All validation and error handling is performed inside the Value Objects because:
- They enforce invariants at the boundary of the system
- They ensure invalid search parameters never reach the service layer
- They centralize error logic for consistency and maintainability
- They make the API predictable and easier to extend
- They allow future enhancements such as logging, auditing, or telemetry without modifying controllers
This design ensures that controllers remain lightweight while the domain layer remains expressive and strict.
The architecture is designed so that additional FHIR resources and search parameters can be added with minimal effort. Because validation lives in the Value Objects, extending the system to:
- log validation errors
- audit incoming search parameters
- enforce stricter rules
- add new resource types
can be done cleanly without modifying existing controllers or HTTP plumbing.
To test the available endpoints in this backend service, you can use the Postman collection included in the companion project:
https://github.com/jozcar1/fhir-client-js/tree/master/postman
This collection provides sample requests for creating and querying FHIR resources and is designed to work directly with this backend project. It includes example payloads and demonstrates how the frontend (or any client application) should interact with the backend rather than communicating with a FHIR server directly.
This backend is paired with a companion React + JavaScript project:
https://github.com/jozcar1/fhir-client-js
The purpose of the companion project is to showcase how a frontend application should communicate with a backend service that handles all FHIR interactions. It reinforces a key architectural principle:
Instead:
- The backend is responsible for all communication with the FHIR server
- The backend exposes controlled, secure, domain‑specific endpoints
- The frontend interacts only with the backend, never with the FHIR server
- This approach protects PHI, enforces validation rules, and ensures consistent behavior across clients.

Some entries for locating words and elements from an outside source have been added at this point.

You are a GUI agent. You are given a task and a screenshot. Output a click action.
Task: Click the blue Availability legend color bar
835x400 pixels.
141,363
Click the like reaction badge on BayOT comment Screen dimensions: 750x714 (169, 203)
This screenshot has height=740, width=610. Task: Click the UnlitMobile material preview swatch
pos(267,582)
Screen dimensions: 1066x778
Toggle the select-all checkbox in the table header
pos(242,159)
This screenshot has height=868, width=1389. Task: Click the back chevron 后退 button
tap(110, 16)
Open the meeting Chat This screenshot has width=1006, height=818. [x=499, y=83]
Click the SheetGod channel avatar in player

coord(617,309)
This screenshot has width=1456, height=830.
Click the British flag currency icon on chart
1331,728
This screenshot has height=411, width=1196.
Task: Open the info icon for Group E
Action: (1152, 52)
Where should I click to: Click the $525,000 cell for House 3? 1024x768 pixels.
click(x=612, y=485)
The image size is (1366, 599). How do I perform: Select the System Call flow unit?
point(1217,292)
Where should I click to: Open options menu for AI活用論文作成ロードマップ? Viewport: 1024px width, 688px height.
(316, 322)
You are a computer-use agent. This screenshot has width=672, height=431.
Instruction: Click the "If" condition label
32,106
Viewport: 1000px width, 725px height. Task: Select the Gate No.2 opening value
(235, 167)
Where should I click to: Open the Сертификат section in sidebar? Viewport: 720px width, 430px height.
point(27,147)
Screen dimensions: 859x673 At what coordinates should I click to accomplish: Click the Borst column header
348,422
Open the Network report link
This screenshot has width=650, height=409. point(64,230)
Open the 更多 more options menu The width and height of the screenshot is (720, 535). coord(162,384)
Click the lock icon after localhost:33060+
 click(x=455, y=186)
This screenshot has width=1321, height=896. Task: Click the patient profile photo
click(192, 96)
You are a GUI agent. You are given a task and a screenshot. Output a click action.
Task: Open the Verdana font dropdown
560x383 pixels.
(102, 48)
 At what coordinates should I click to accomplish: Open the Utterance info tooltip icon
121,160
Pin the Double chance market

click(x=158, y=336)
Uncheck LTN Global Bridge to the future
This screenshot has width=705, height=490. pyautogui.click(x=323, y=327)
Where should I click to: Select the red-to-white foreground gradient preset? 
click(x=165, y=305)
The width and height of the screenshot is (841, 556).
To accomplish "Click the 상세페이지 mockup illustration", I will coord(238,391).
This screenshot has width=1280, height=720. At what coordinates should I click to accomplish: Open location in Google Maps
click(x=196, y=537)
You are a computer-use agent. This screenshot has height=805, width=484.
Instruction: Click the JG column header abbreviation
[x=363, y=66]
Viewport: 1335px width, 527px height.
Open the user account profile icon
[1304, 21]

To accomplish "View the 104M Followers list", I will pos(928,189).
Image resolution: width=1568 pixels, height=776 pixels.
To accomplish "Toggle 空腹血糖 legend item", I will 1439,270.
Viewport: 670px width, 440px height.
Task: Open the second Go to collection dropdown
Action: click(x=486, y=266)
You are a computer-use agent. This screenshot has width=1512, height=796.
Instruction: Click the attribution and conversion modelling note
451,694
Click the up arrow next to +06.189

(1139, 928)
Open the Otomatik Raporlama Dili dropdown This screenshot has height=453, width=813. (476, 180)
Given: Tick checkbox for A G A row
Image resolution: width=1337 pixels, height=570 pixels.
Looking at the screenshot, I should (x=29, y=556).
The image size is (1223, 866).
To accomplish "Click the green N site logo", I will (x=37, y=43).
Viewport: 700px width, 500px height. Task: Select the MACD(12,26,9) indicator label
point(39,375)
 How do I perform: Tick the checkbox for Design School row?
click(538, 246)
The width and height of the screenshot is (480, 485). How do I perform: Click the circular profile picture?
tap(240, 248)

This approach protects PHI, enforces validation rules, and ensures consistent behavior across clients.
A deliberate design choice in this project is that backend endpoints do not need to follow the FHIR REST API naming conventions.
This is intentional because:
- The backend should expose only the operations your application needs
- You can restrict or shape search parameters to match your domain
- You can provide custom validation and error handling
- You can simplify or abstract complex FHIR interactions
- You maintain full control over what the frontend is allowed to request
In other words, the backend acts as a protective façade over the FHIR server, enforcing rules, shaping data, and preventing misuse.
This project focuses on demonstrating a clean, extensible architecture for interacting with a FHIR server. However, one major component intentionally not included is production‑grade API protection.
In real healthcare systems, backend services like this are typically placed behind an API Gateway. The gateway is responsible for:
- Registering and managing client applications
- Enforcing authentication and authorization
- Supporting different access models such as:
- API keys
- SMART on FHIR (OAuth2)
- LDAP or enterprise identity providers
- Issuing or validating access tokens
The backend then receives the validated token from the gateway and uses middleware to:
- Verify the token
- Enforce access rules
- Restrict unauthorized requests
Adding this middleware layer is straightforward, and there are many established patterns and examples available in the .NET ecosystem. The omission here is intentional to keep the project focused on FHIR integration patterns rather than security infrastructure.
This separation makes it clear how the project can evolve into a production‑ready system while keeping the core FHIR logic clean, testable, and independent of authentication concerns.